Extracted data entries
'''

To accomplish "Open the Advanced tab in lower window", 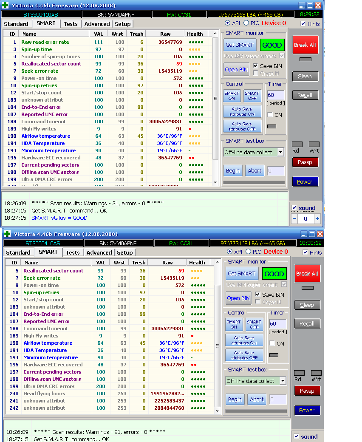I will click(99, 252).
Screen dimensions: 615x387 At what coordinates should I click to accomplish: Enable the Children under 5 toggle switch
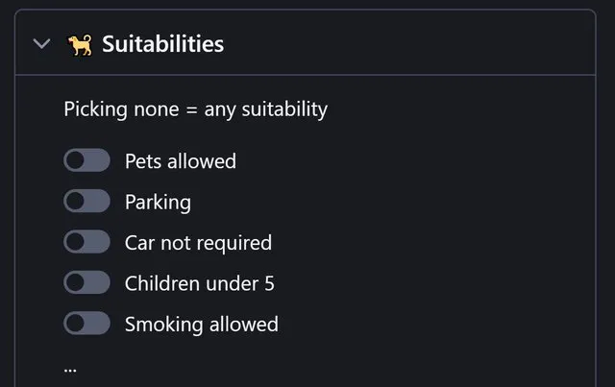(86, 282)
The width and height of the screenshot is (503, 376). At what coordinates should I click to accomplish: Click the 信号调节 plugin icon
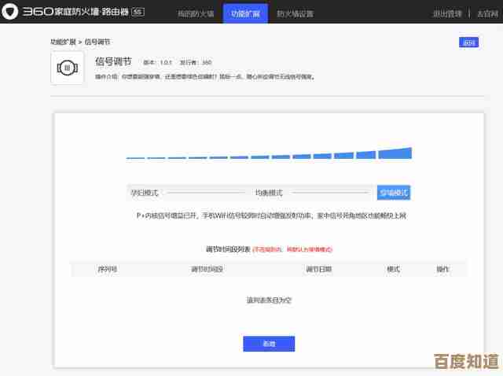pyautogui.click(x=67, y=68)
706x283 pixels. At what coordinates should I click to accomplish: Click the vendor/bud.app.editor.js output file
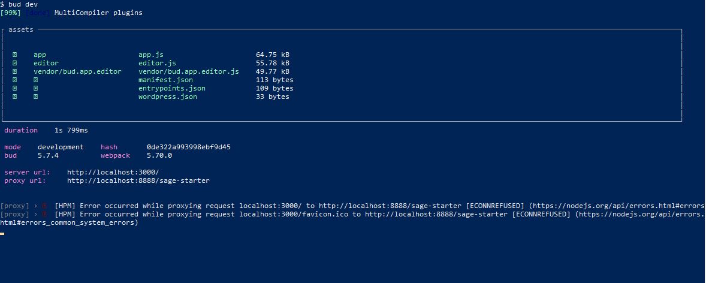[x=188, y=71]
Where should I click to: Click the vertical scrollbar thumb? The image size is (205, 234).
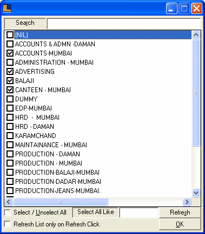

'''
'''

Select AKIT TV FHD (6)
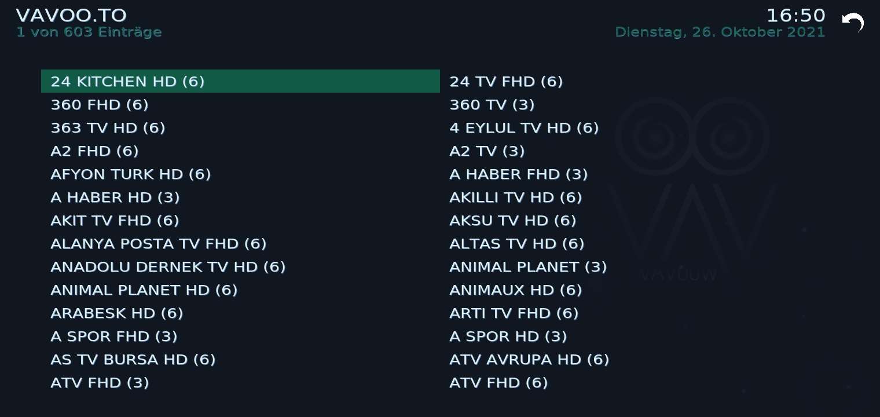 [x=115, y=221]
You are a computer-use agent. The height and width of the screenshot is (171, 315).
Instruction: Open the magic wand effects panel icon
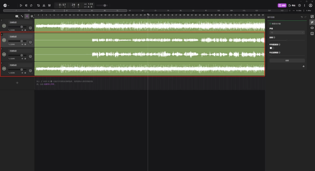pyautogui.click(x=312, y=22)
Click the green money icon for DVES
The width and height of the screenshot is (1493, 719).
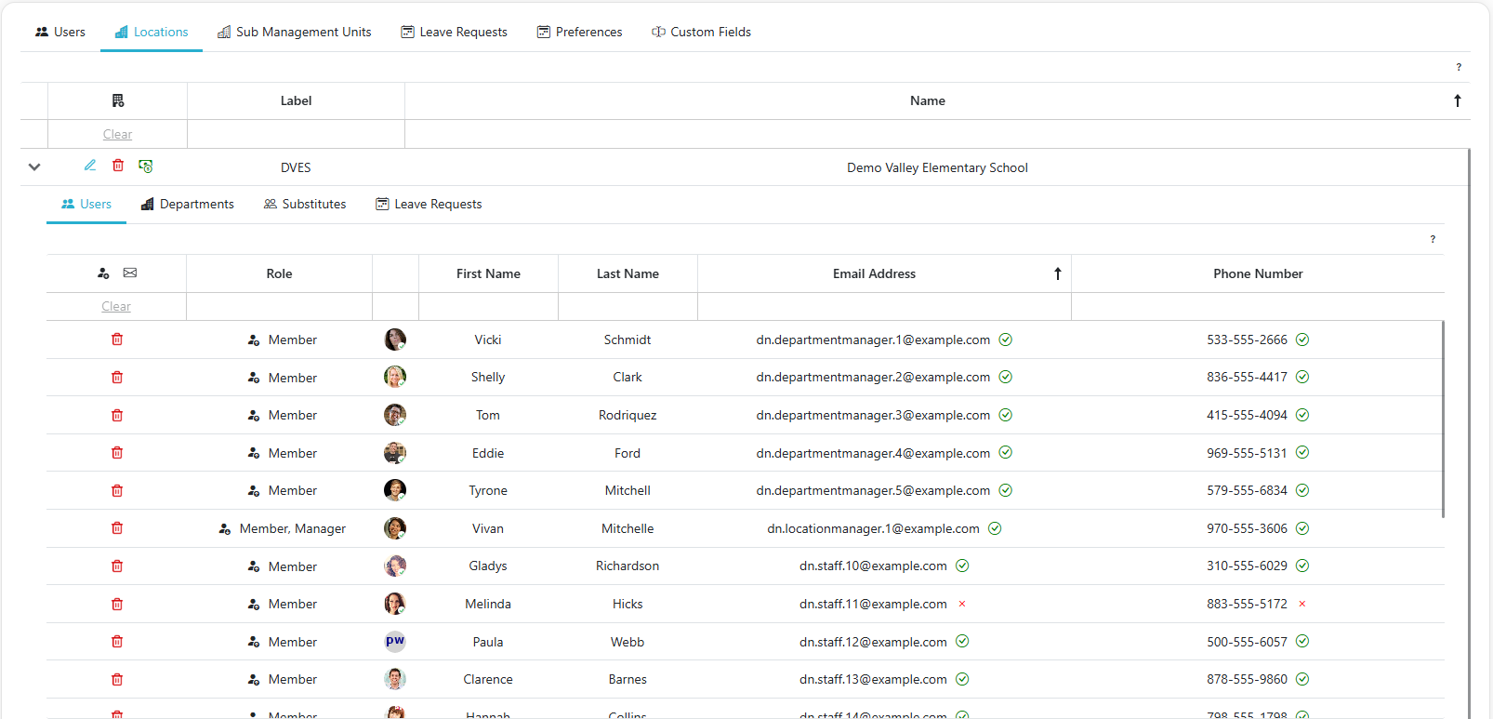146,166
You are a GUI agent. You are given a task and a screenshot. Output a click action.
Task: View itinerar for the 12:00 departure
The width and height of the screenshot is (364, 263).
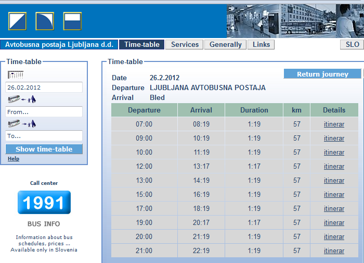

'''
'''

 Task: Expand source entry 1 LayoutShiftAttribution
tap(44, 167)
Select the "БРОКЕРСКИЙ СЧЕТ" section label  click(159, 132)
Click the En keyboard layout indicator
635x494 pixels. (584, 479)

'''

Exercise directions:
In the records above, find the line with "Select AKIT TV FHD (6)" and the line with "The width and height of the screenshot is (364, 263).", then restate word for word only those two lines and all lines between, omitting pictures.

Task result:
Select AKIT TV FHD (6)
 [x=115, y=221]
You are a computer-use agent. The height and width of the screenshot is (171, 315).
Instruction: Open the magic wand effects panel icon
pyautogui.click(x=312, y=22)
Click the green money icon for DVES
The width and height of the screenshot is (1493, 719).
146,166
You are a GUI agent. You are given a task and a screenshot. Output a click action.
Task: View itinerar for the 12:00 departure
The width and height of the screenshot is (364, 263).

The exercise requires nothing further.